Napoléon Bonaparte, "le premier ennemi de l'Angleterre", se résolut à apprendre l'anglais lors de sa captivité sur l'île de Sainte-Hélène, où il fut déporté par les Britanniques en octobre 1815 après la défaite de Waterloo.
C'est ce que révèlent de rares témoignages autographes qui seront mis en vente dimanche à Fontainebleau, près de Paris.
"To run, runned (sic), running", peut-on lire de la main de l'empereur déchu sur l'un des trois fragments de papier vergé d'une manufacture anglaise, montés plus tard en un feuillet.
Les historiens ne recensaient jusqu'à présent que deux autres fragments d'exercices d'anglais et deux lettres écrites par Napoléon Ier à Las Cases.

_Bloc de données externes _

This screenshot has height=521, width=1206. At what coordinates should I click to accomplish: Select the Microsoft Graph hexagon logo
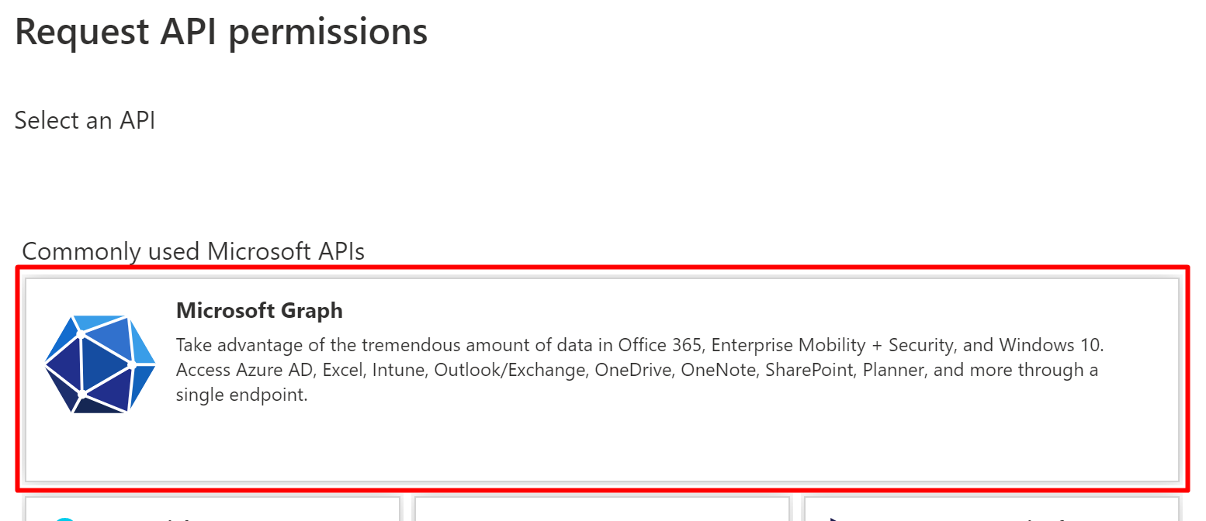click(100, 366)
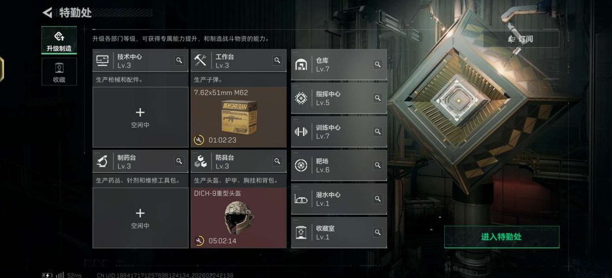This screenshot has height=278, width=612.
Task: Open magnifier details for 制药台
Action: [179, 161]
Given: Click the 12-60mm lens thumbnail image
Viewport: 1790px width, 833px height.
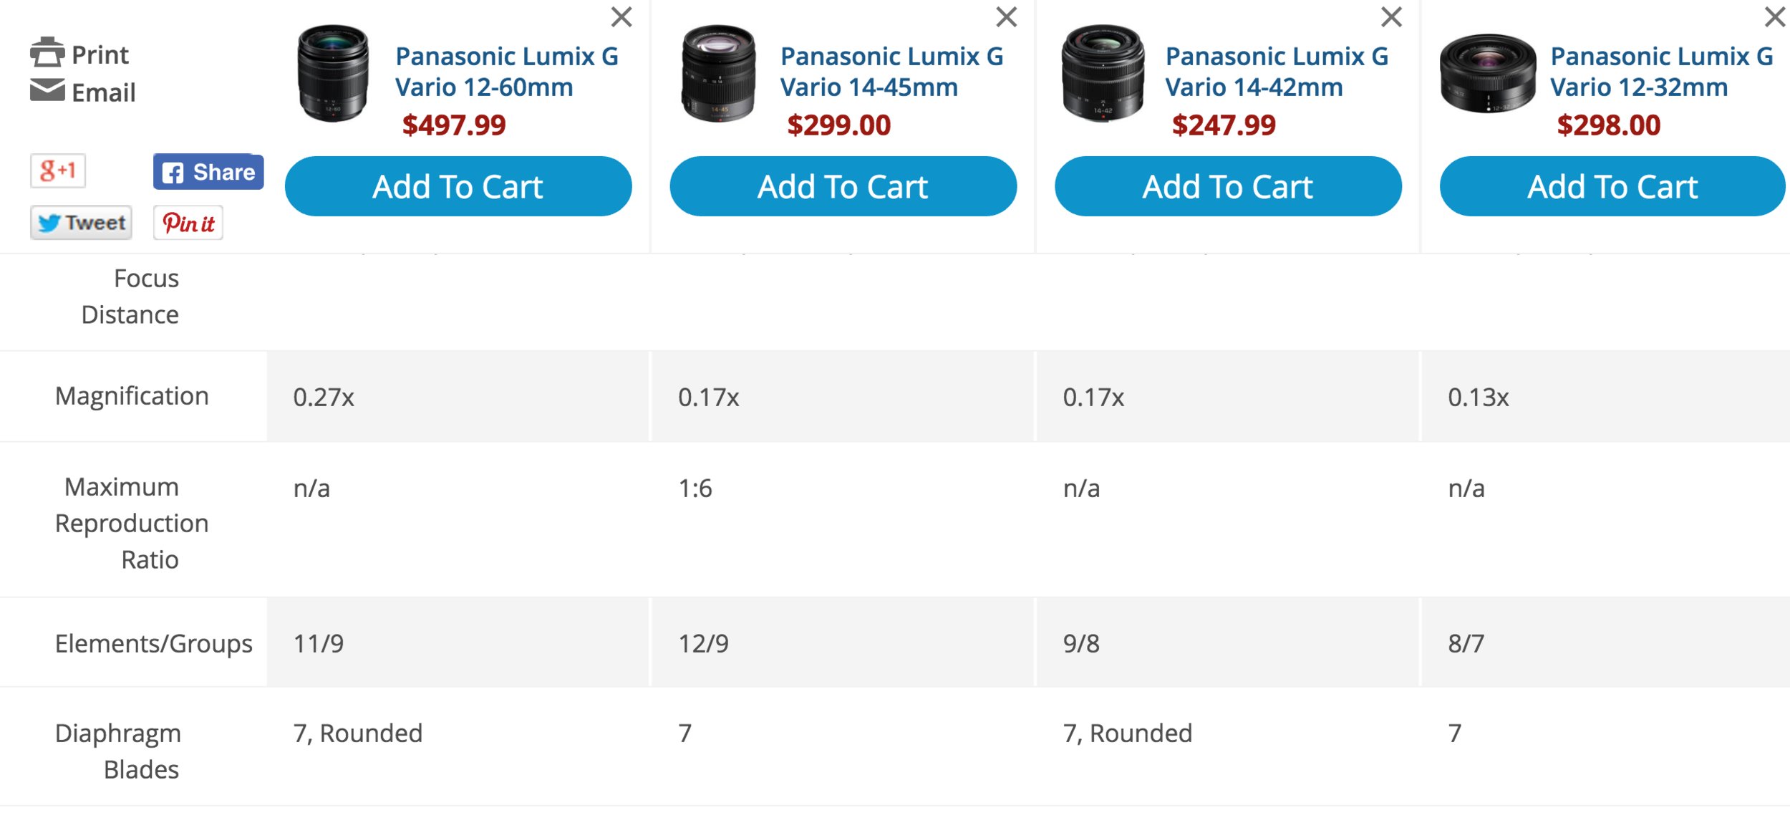Looking at the screenshot, I should pos(334,73).
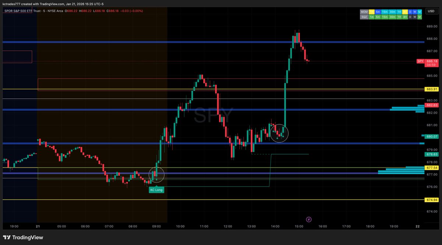Select the 1H cell in the MOM row
Image resolution: width=442 pixels, height=245 pixels.
(x=399, y=12)
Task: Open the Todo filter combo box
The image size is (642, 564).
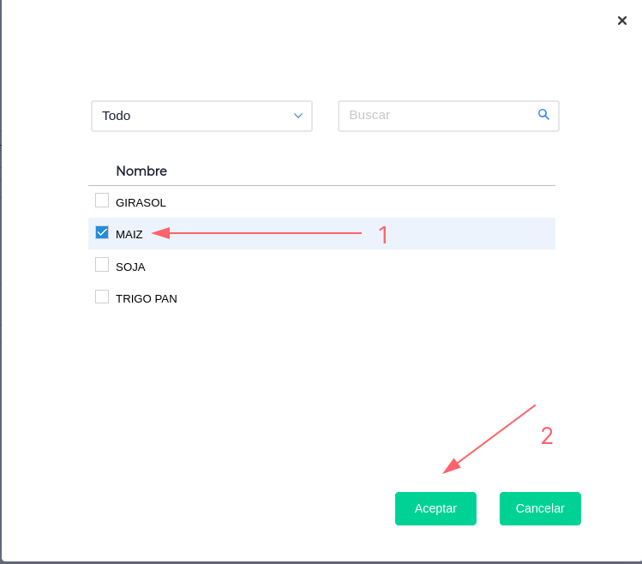Action: (201, 116)

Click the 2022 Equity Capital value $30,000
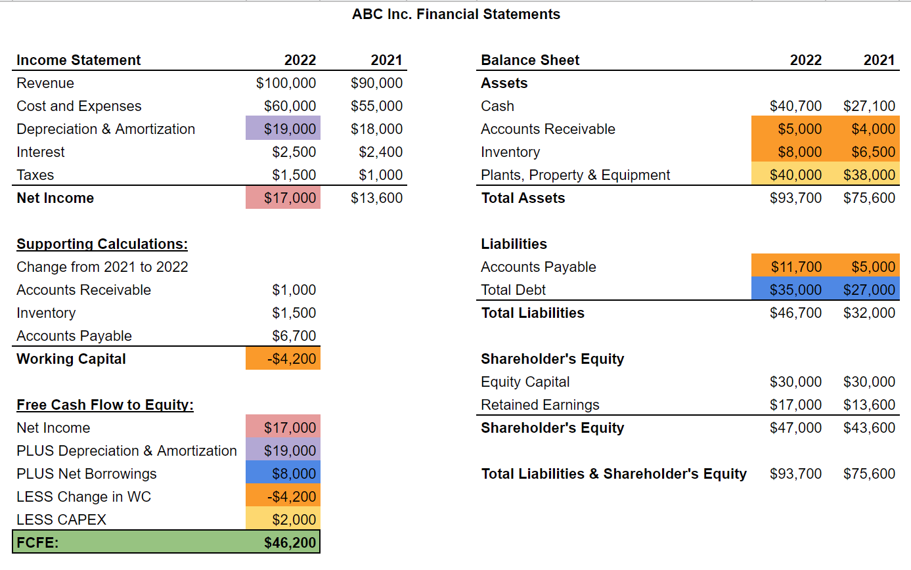click(795, 382)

Emmanuel de Las Cases, que Napoléon fit comte d'Empire en 1810, accompagna l'Empereur à Sainte-Hélène où il resta 18 mois pour noter ses propos, publiés en 1823 sous le titre "Mémorial de Sainte-Hélène", ouvrage qui contribua à la légende napoléonienne.
"Il est venu à remarquer qu'il était honteux qu'il ne sût pas encore lire l'anglais", écrit Las Cases à l'année 1816.

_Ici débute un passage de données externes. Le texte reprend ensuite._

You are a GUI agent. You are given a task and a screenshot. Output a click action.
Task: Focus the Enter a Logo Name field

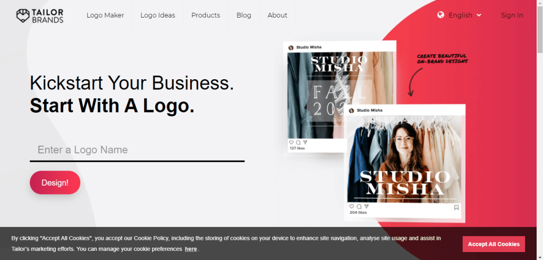[137, 150]
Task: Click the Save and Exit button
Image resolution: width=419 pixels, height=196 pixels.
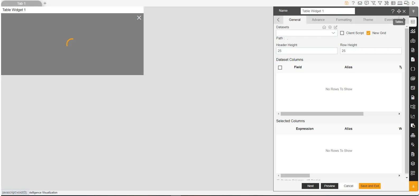Action: coord(370,186)
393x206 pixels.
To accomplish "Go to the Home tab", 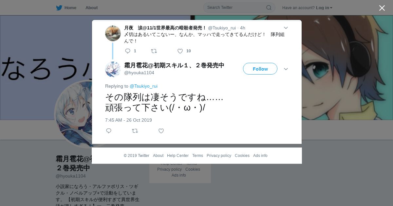I will [66, 8].
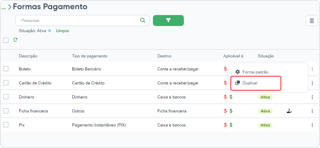Open the three-dot menu for Dinheiro row

(x=312, y=97)
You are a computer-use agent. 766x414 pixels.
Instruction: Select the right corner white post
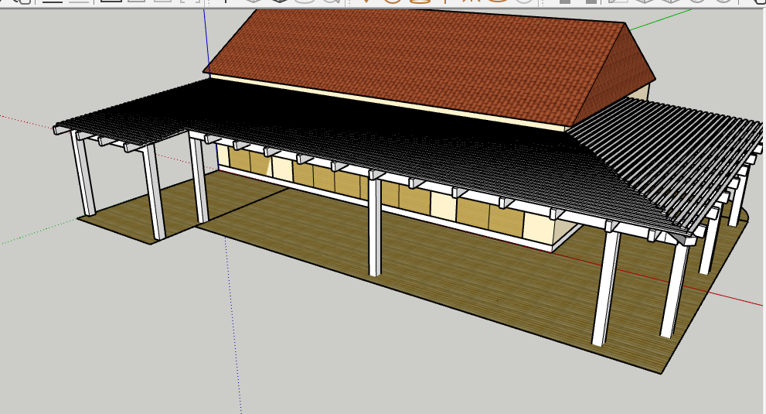[674, 290]
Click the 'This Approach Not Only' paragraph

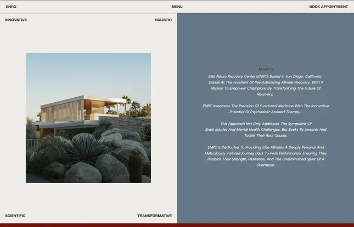(x=265, y=129)
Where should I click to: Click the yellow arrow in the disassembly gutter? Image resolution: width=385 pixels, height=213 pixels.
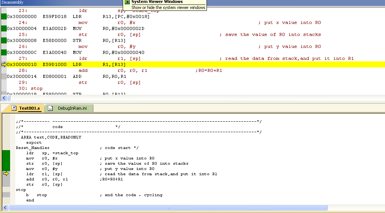tap(4, 64)
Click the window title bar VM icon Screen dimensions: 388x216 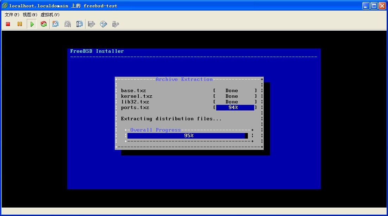tap(5, 6)
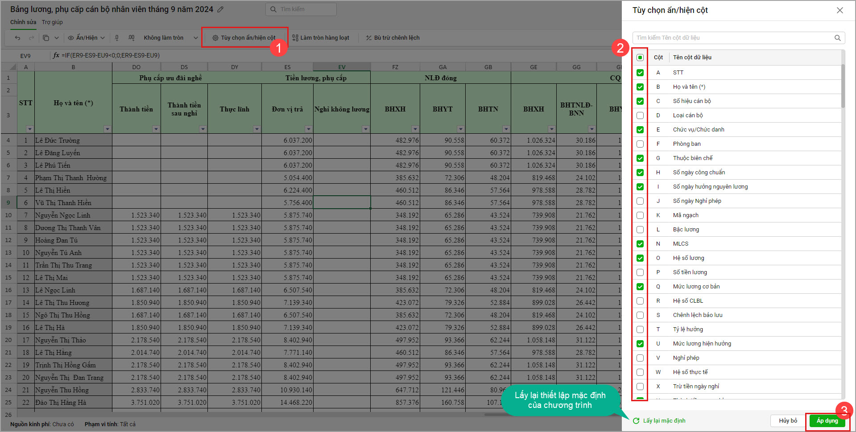Select the Chỉnh sửa tab
The height and width of the screenshot is (432, 856).
coord(23,22)
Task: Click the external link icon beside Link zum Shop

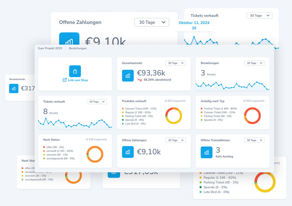Action: coord(65,80)

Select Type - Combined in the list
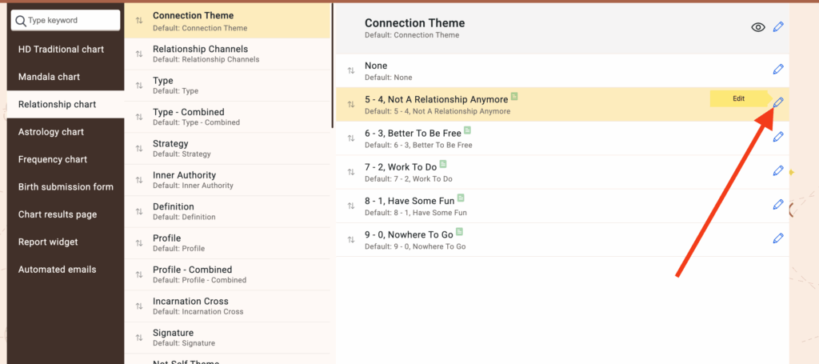189,116
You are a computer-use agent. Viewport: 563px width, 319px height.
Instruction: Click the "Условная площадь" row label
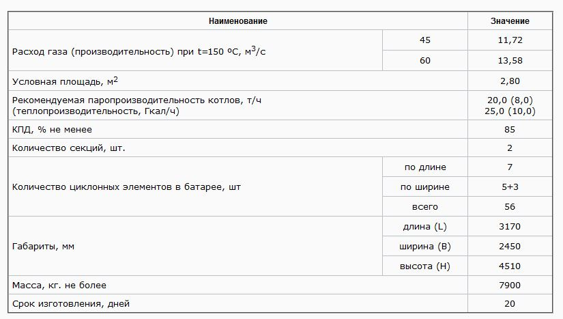tap(66, 81)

En janvier, l'Empereur prend une première leçon d'anglais puis s'entraîne à la traduction "à l'aide d'un petit tableau que je lui ai fait pour les verbes auxiliaires et les articles".
Sur l'un des fragments jaunis, où surgit l'écriture arachnéenne de Napoléon, on devine le combat du captif pour maîtriser la langue.
"Qu'es qui étoit arrivé" est traduit "What was it arrived" là où son instructeur aurait préféré lire "What has happened"?
Au verso du papier, Napoléon avait dessiné des redoutes fortifiées.
Même pendant ses cours d'anglais, "il ne peut pas s'empêcher d'être un homme d'armée, un militaire, il griffonne des murs, des projets de fortifications", souligne le commissaire-priseur Jean-Pierre Osenat, responsable de la vente.
La maison de ventes Osenat, située face au château de Fontainebleau, est réputée pour ses ventes napoléoniennes. Deux fois par an, les ventes "L'Empire à Fontainebleau" réunissent experts, collectionneurs et autres passionnés de l'Empire, venus du monde entier, autour de souvenirs historiques, manuscrits, mais aussi mobilier, orfèvrerie et armes anciennes.
Les fragments autographes seront mis à prix entre 3.000 et 4.000 euros. La maison Osenat en attend au moins 9.500 euros.
En février 1816, Las Cases relève les "très grands" progrès de Napoléon. "Il en était frappé lui-même et s'en réjouissait comme un enfant", écrit-il.
"C'est incroyable de penser que Napoléon, qui sa vie entière s'est battu contre les Anglais, a voulu apprendre l'anglais sur le tard. Il aurait peut-être pu y penser avant!", s'étonne Jean-Pierre Osenat.
Napoléon mourut le 5 mai 1821 à Sainte-Hélène. Le gouverneur de l'île, Hudson Lowe, qui n'eut de cesse d'imposer vexation sur vexation à son prestigieux prisonnier, salua "un grand homme". "C'était le plus grand ennemi de l'Angleterre et le mien aussi, mais je lui pardonne tout", dira-t-il.
Les nombreux documents mis en vente dimanche apportent également d'intéressants témoignages sur les campagnes napoléoniennes, notamment le récit par le maréchal de camp Antoine-Clément Chapelle de l'action du général Jean-Baptiste Eblé, qui parvint à sauver les restes de la Grande Armée lors de la campagne de Russie en construisant des ponts sur la Berezina.
"On se mit à l'ouvrage, on abattit des maisons, on en rassembla les bois, on forgea des clous", peut-on lire dans un ensemble de 12 lettres.